La dinamica dell’incidente
Secondo le prime ricostruzioni, il monopattino elettrico con a bordo due giovani, stava percorrendo via Caldirola in direzione di piazzale Egeo. All’incrocio con viale dell’Innovazione, il conducente del monopattino avrebbe non rispettato la segnaletica di precedenza venendo colpito sul fianco sinistro dalla parte frontale di una Kia Picanto guidata da una 21enne.
Il passeggero del monopattino, un ragazzo di 19 anni che avrebbe compiuto 20 anni ad agosto, è stato trasportato d’urgenza all’ospedale Niguarda, dove purtroppo è deceduto poco dopo l’1 di notte. Il conducente del monopattino, un 20enne, e la giovane alla guida dell’auto hanno riportato ferite lievi e sono stati ricoverati in ospedale, ma le loro condizioni non destano preoccupazione.
Sul posto sono intervenuti i soccorritori con due ambulanze e due automediche. La polizia locale ha effettuato rilievi fino all’alba per ricostruire la dinamica dell’incidente. La giovane alla guida dell’auto è risultata negativa ai test per alcol e droga. Non sono stati trovati caschi indossati dai giovani sul monopattino.
Le indagini della polizia locale stanno cercando di chiarire le responsabilità dell’incidente. Una delle ipotesi principali è che il conducente del monopattino non abbia rispettato la segnaletica di precedenza, ma sono in corso ulteriori accertamenti per confermare questa ricostruzione.
Il pm ha disposto l’affidamento della salma a disposizione dell’autorità giudiziaria per autopsia e il sequestro dei veicoli coinvolti. Questo passo è fondamentale per determinare con precisione le cause dell’incidente e le eventuali responsabilità.
L’incidente ha sollevato nuovamente il dibattito sulla sicurezza dei monopattini elettrici e sull’importanza di rispettare le norme stradali. Molti si chiedono se sia necessario introdurre misure più severe per garantire la sicurezza di questi mezzi, soprattutto in contesti urbani ad alto traffico.

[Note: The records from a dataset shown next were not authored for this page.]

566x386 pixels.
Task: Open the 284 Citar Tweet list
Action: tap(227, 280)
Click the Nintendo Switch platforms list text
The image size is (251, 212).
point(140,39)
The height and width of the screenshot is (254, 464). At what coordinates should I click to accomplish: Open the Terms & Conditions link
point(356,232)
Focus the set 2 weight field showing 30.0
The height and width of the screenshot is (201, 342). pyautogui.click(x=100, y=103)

Un altro incidente simile a Rodano
Solo il giorno prima, a Rodano, nel Milanese, un altro giovane di 20 anni era stato trovato riverso sull’asfalto con accanto un monopattino. L’incidente è avvenuto lungo la ciclabile che costeggia la Sp 182, che collega Lucino e Millepini. Il giovane è stato trasportato in codice rosso all’ospedale di Cernusco sul Naviglio, dove si trova ricoverato in pericolo di vita.

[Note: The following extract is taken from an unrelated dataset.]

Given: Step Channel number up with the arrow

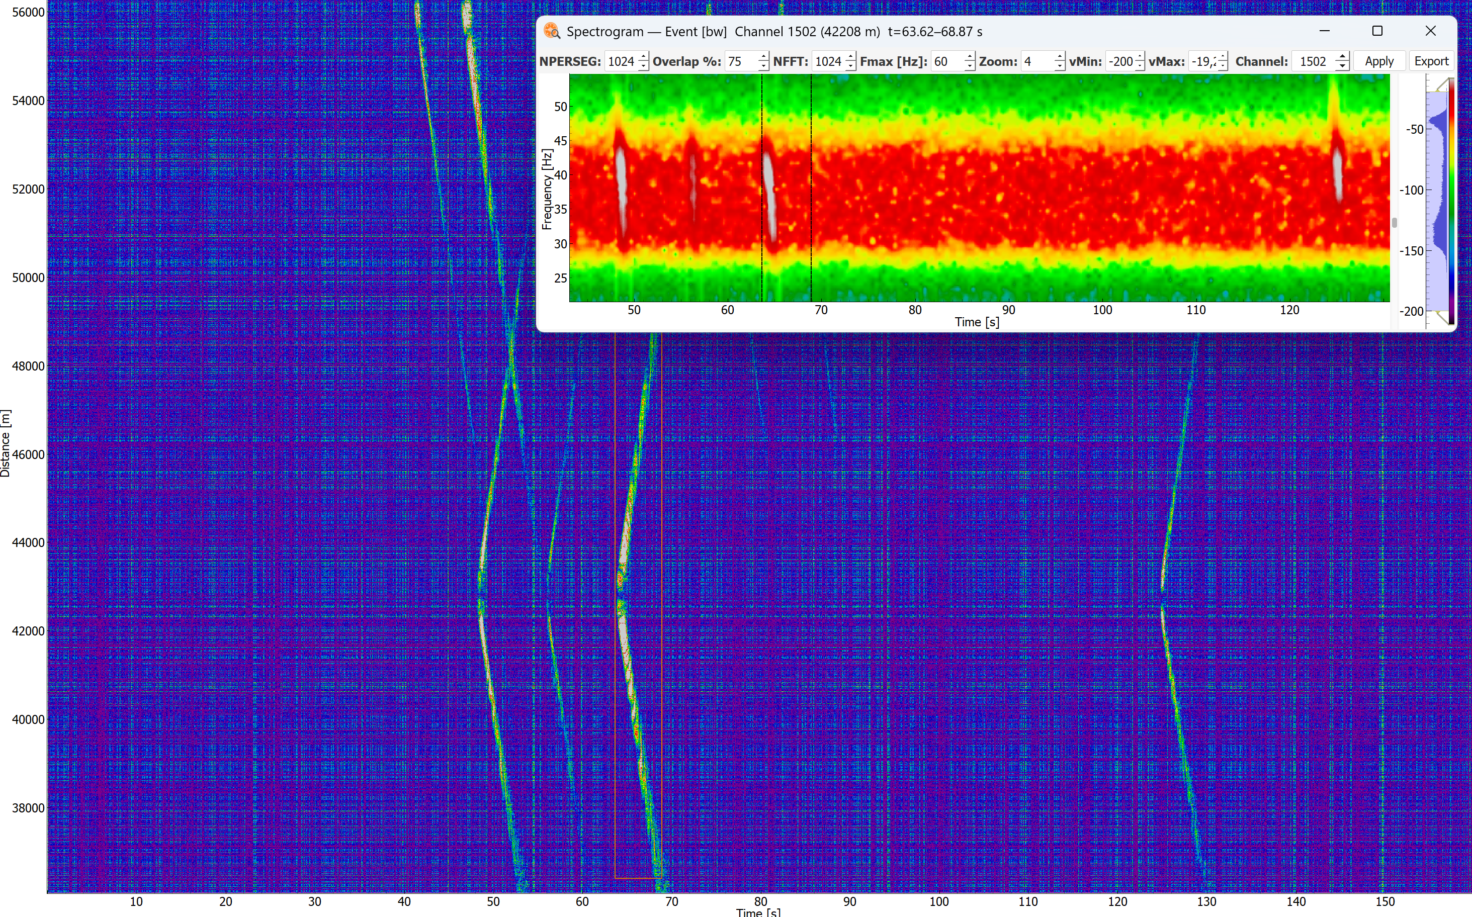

La dinamica di questo incidente non è ancora chiara: il giovane potrebbe aver avuto un incidente in autonomia oppure potrebbe essere caduto a causa di un malore improvviso. I rilievi sono affidati alla polizia locale, che sta cercando di ricostruire cosa sia realmente accaduto.
Questi due incidenti, avvenuti a pochi giorni di distanza, hanno acceso i riflettori sulla sicurezza dei monopattini elettrici e sulla necessità di una maggiore attenzione da parte degli utenti. Le autorità stanno lavorando per prevenire ulteriori tragedie e garantire che queste strade siano sicure per tutti.